For many in similar predicaments, Advent time is a painful time. Still for many, it might be a futile wait, like the proverbial “waiting for Godot,” an angst-filled and empty waiting time for something that may not come.

Whether one is in a place where “sleigh bells ring,” or in a place where ominous claps of thunder and reports of roaring rain and mud-soaked logs fill the uncertain air, waiting could be problematic and fraught with difficulty. The comic strip “Family Circus” says it all. The day before Thanksgiving Day (in America), the little boy tells his Mom: “I wish, I wish, it were already Thanksgiving!” When asked why, he said: “So I could begin wishing it were already Christmas!” People wait avidly for Christmas. In some places like the Philippines, it has begun yet last September. And when Christmas day really comes, everything falls flat on its face. There is a sudden “denouement,” a precipitous drop in people’s expectations. Built up to a frenzy months and weeks before, it fails to satisfy when it’s finally there. Once gifts are opened, and Santa’s predictable presents are taken off their tinsel wrappers, far from the deceptive glow of halogen lamps in crystal caged shelves of malls, they fail to give the promised lift, the expected fulfillment as promised by the vendors, and by glossy mouth-watering brochures.

Everything turns out to be vanity .. and all is vanity, especially for those who lack the right perspective that today’s readings remind us of.

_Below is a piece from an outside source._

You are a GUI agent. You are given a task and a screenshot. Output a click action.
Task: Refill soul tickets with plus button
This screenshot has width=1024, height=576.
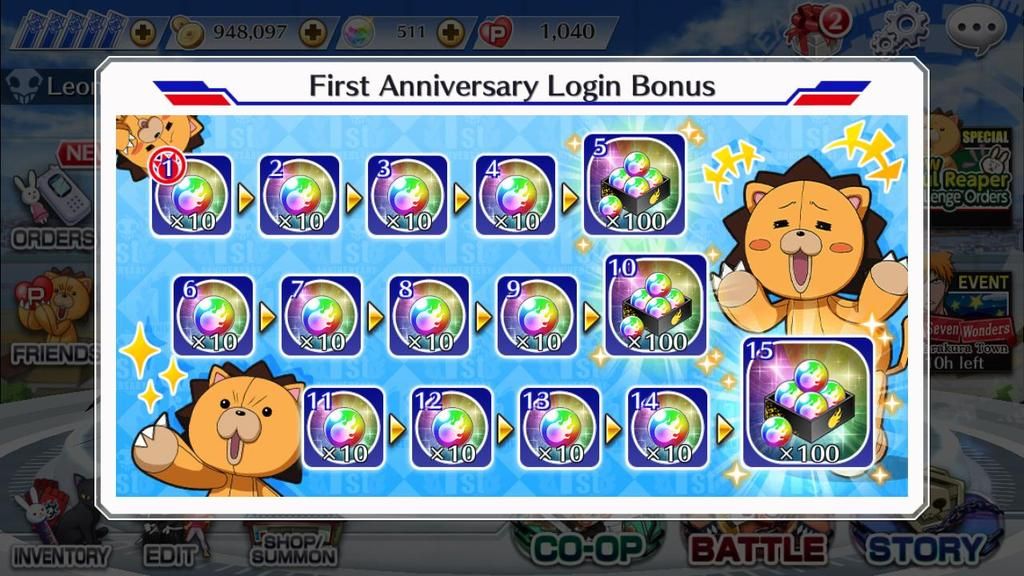click(x=142, y=32)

We are reminded today that everything turns to vanity when waiting is not spurred on by faith, when we do not really see what we are waiting for beyond what glitters and glows. The Gospel shows us how even Joseph’s disappointment turns into active engagement with God’s will when he saw what it all meant, when he saw the vision of an angel who said: “do not be afraid to take Mary your wife into your home.” Joseph’s faith, already strong in the first place, came out even stronger, when God’s dream became his own dream, when God’s vision became his own vision and mission.

Advent waiting that is based on our own selfish dream is bound to be disappointing. Advent dreams that are not in keeping with God’s dreams for us and the world are bound to fall flat on their faces. Like the purely earthly dreams for gifts that glitter, in the long run, they do not satisfy us fully. Like the sinful, get-rich-quick dreams of the illegal loggers in the Philippines, which are not obviously in syntony with God’s dreams for everyone to enjoy the fruits of the earth, in the spirit of equity and solidarity, they end up in disaster for everyone, both now and in the future.

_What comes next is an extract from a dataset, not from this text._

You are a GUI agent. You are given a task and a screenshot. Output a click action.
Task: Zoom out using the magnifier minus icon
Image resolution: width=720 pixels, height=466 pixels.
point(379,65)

Advent means waiting alright. But it has as much to do with listening as with waiting. We who claim we believe in this God who came, still comes, and yet will come in and through Christ, have some listening to do. Like Joseph, we need to stop, look, and listen to His gentle nudges and reminders … never to be afraid, for God has become Emmanuel, “God-with-us.” He invites us now, as he did Joseph, to make His dream for the world and for humanity, our very own.

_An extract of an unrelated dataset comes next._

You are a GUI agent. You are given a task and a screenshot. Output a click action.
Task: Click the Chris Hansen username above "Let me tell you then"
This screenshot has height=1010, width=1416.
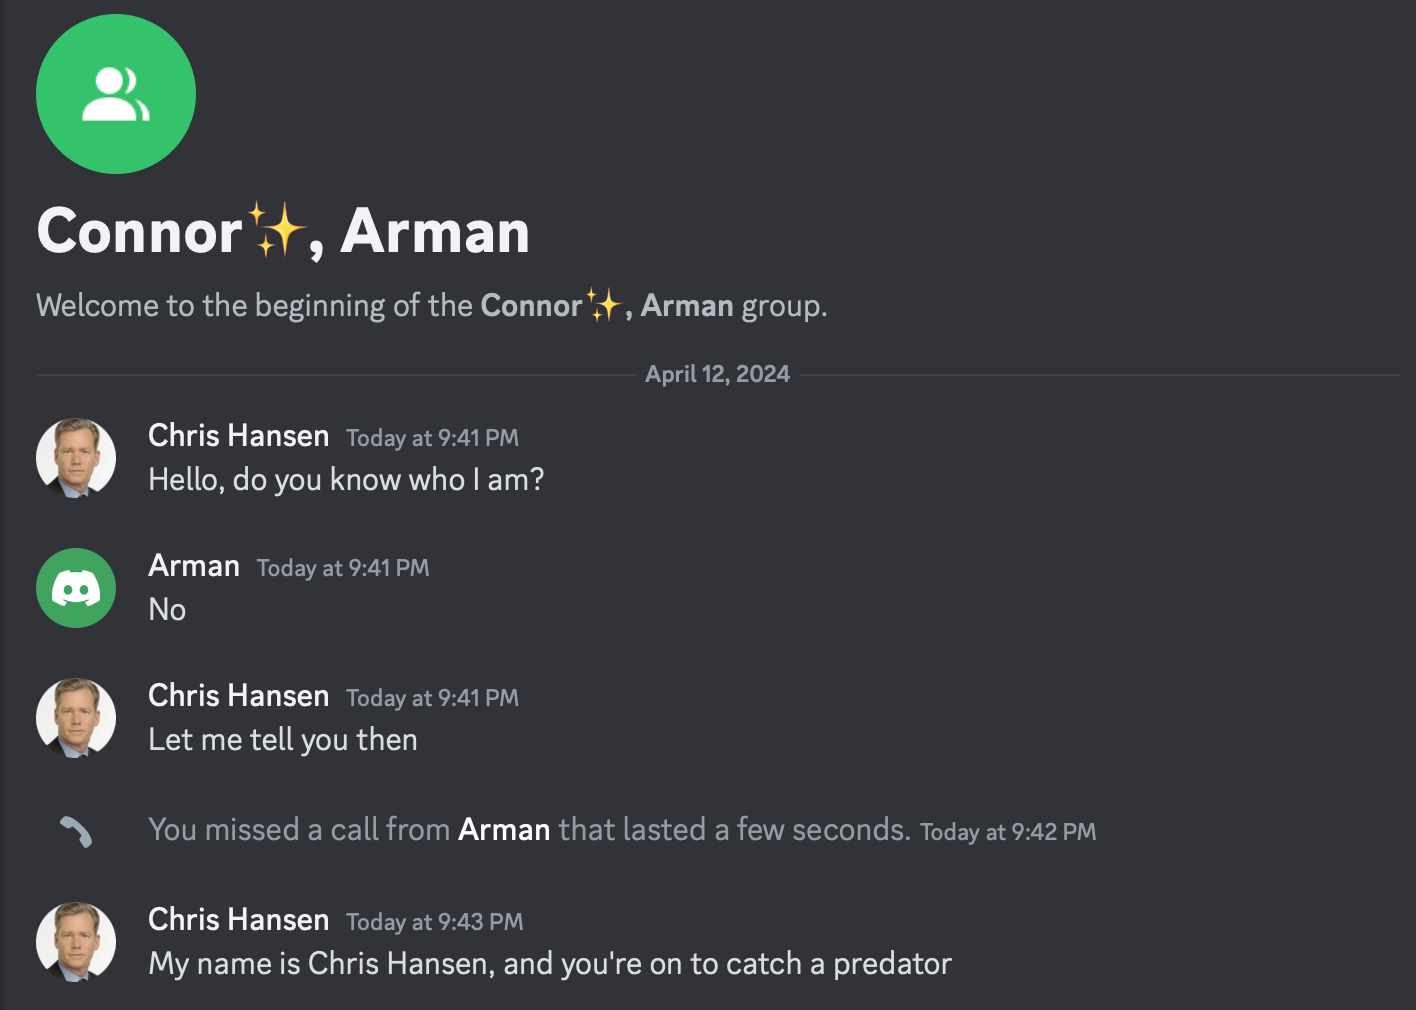coord(238,696)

The Gospel tells us that “when Joseph awoke, he did as the angel of the Lord had commanded him.” What, then, are we to do?

St. Paul shows us the way. Unlike Ahaz, who hid behind a thin veneer of pretended religiosity and hypocrisy, despite the Lord’s telling him to ask, Paul listened to the Lord and obeyed. He became, in his own words, a “slave,” an “apostle,” and “set apart” for the gospel of the Lord. Paul’s faith, in other words, was not one to remain on the level of pietistic declarations and hypocritical, shallow attachment. It was not a faith that was good only for one hour on a Sunday morning, not a faith that glows only with tinsels and lights on Christmas day. It was not that kind of faith that theologians call mere fiduciary faith, a faith based on touchy-feely emotions and mere fellow-feeling, but a faith that is performative, a faith that is willing to “do as God commands.” For Paul, it meant being and becoming a “slave,” an “apostle,” “set apart,” not for honor and glory, but for service.